◆ MATERIAL PROVIDED ◆
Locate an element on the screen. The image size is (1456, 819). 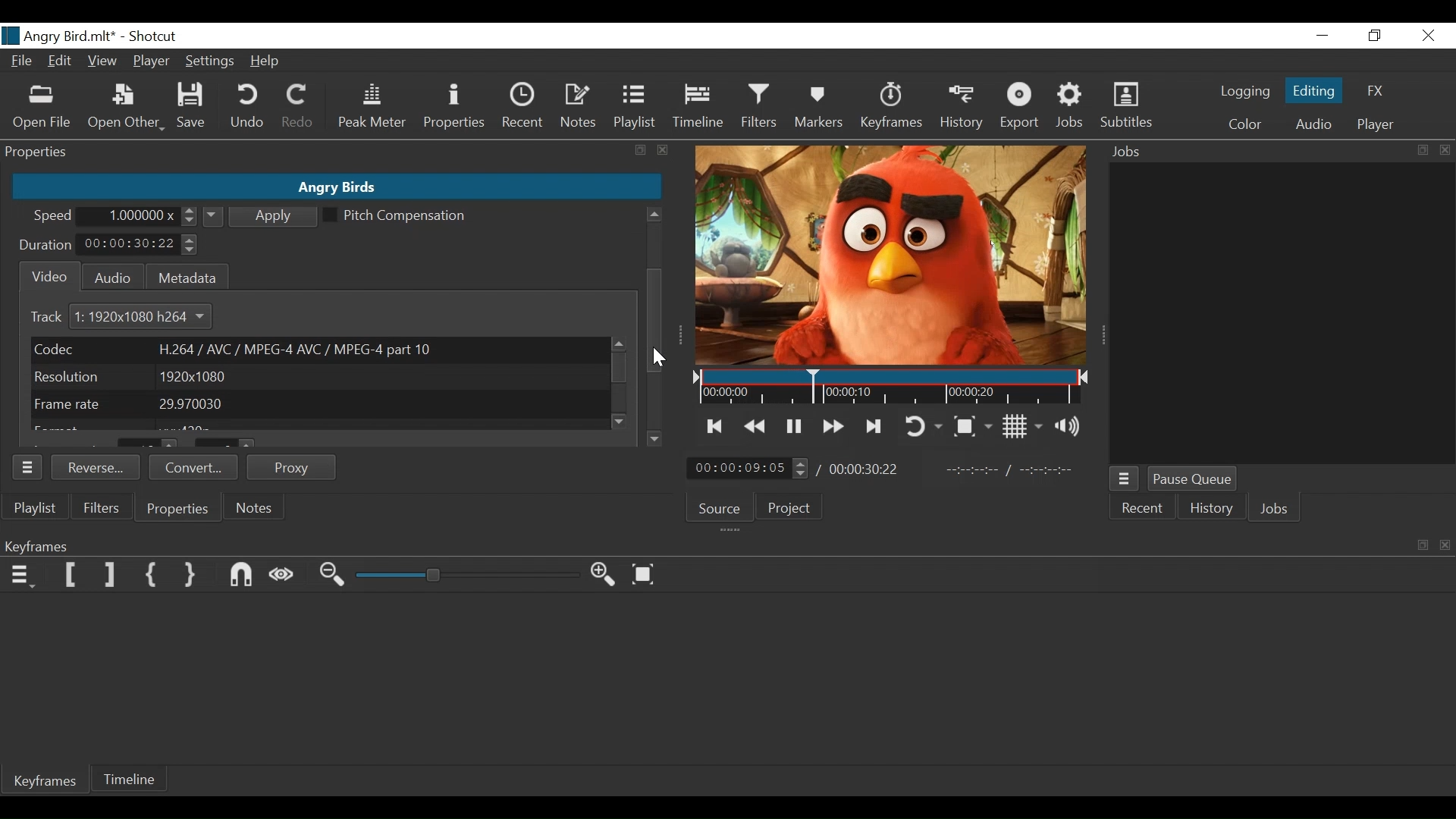
Close is located at coordinates (1426, 36).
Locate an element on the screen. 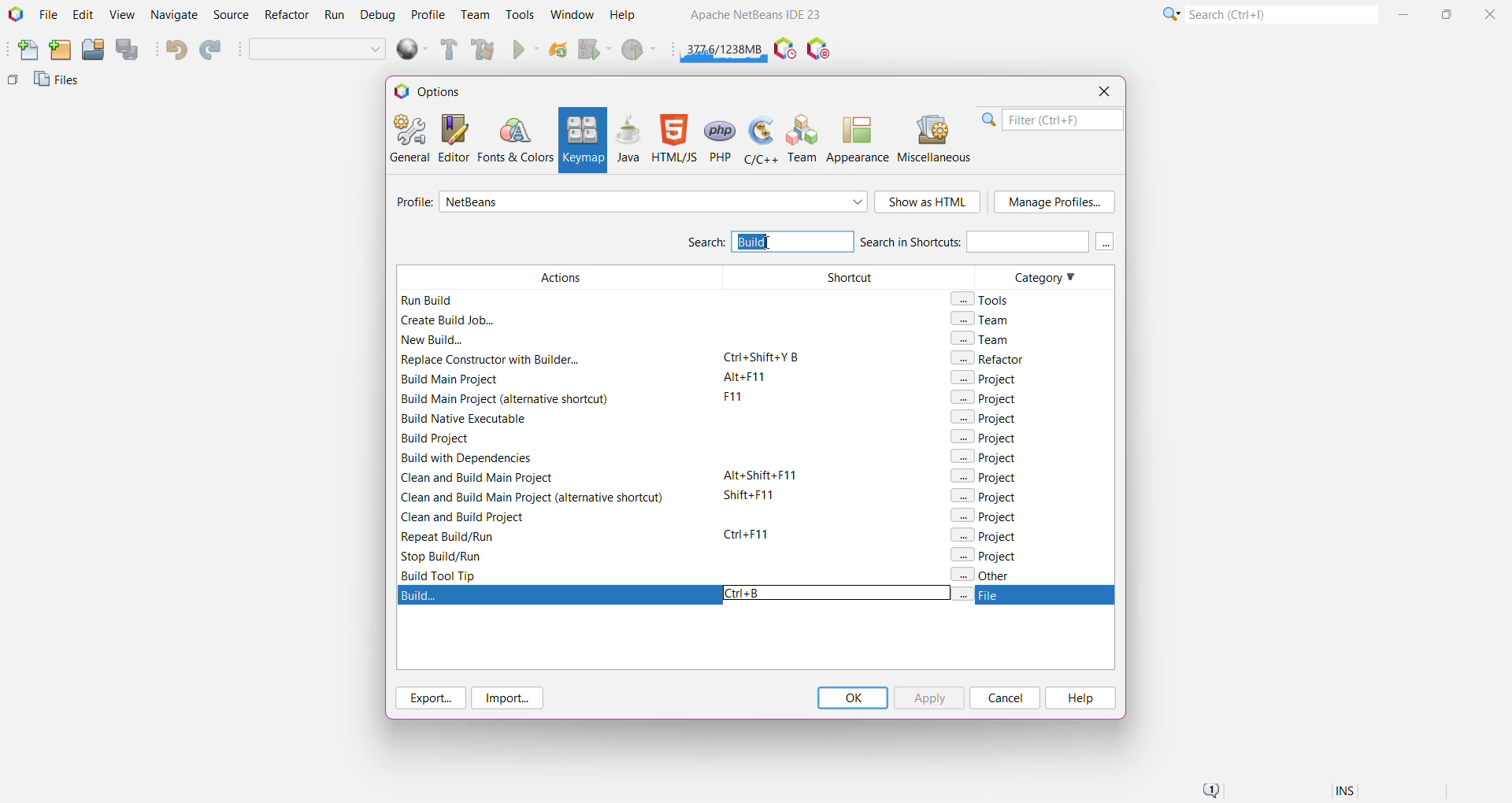  Show as HTML is located at coordinates (929, 203).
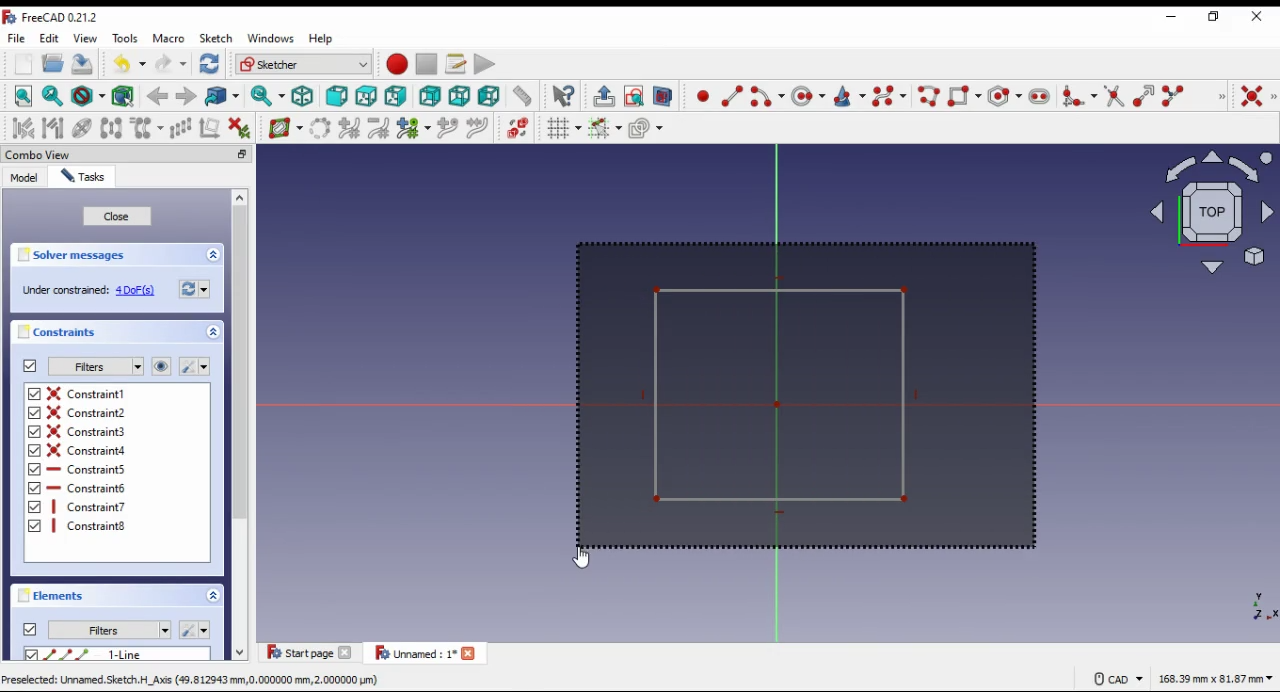  Describe the element at coordinates (447, 129) in the screenshot. I see `insert knot` at that location.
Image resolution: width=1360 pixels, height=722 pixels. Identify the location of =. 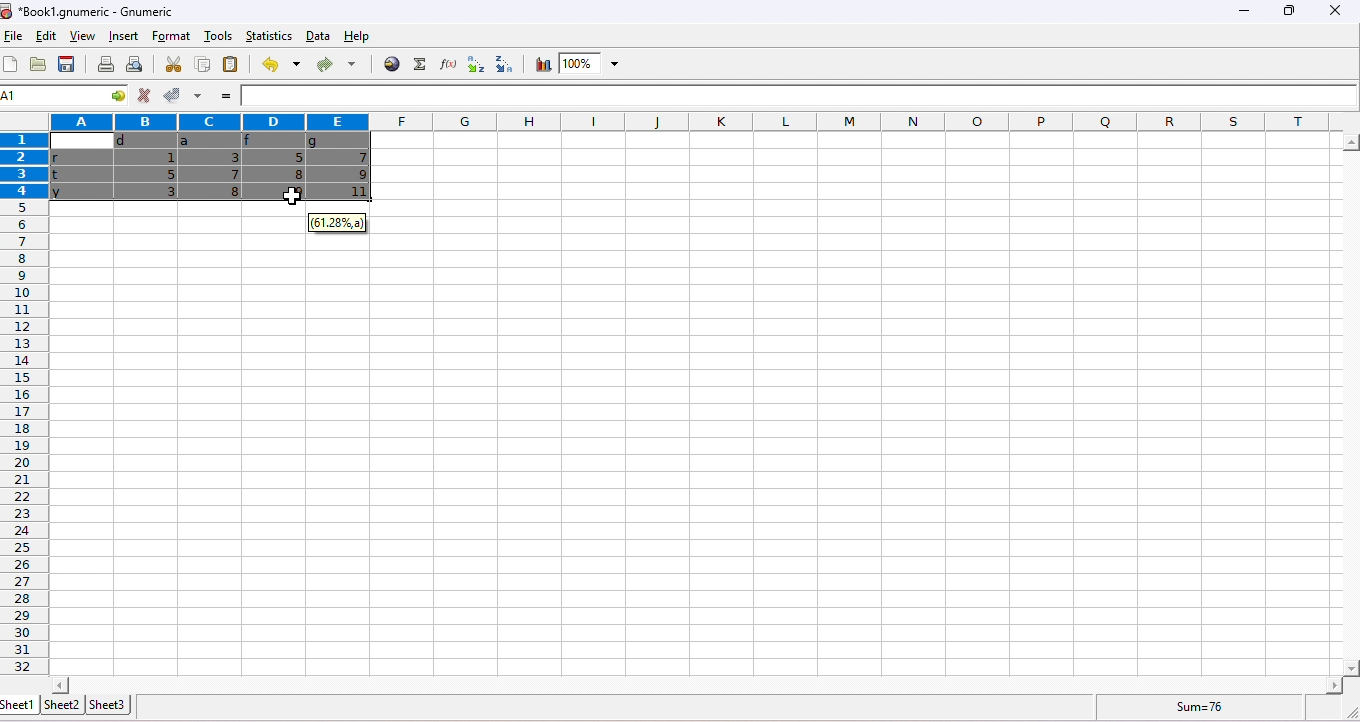
(224, 97).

◆ TASK TO CARRY OUT ◆
Copy the items again from the line with "Image resolution: width=1360" through the end of the items, requests included, adding -98 to each coordinate in the answers. Leave the pictures out.

◆ WRITTEN ANSWER ◆
Image resolution: width=1360 pixels, height=722 pixels. Identify the location of =. 
(126, -1).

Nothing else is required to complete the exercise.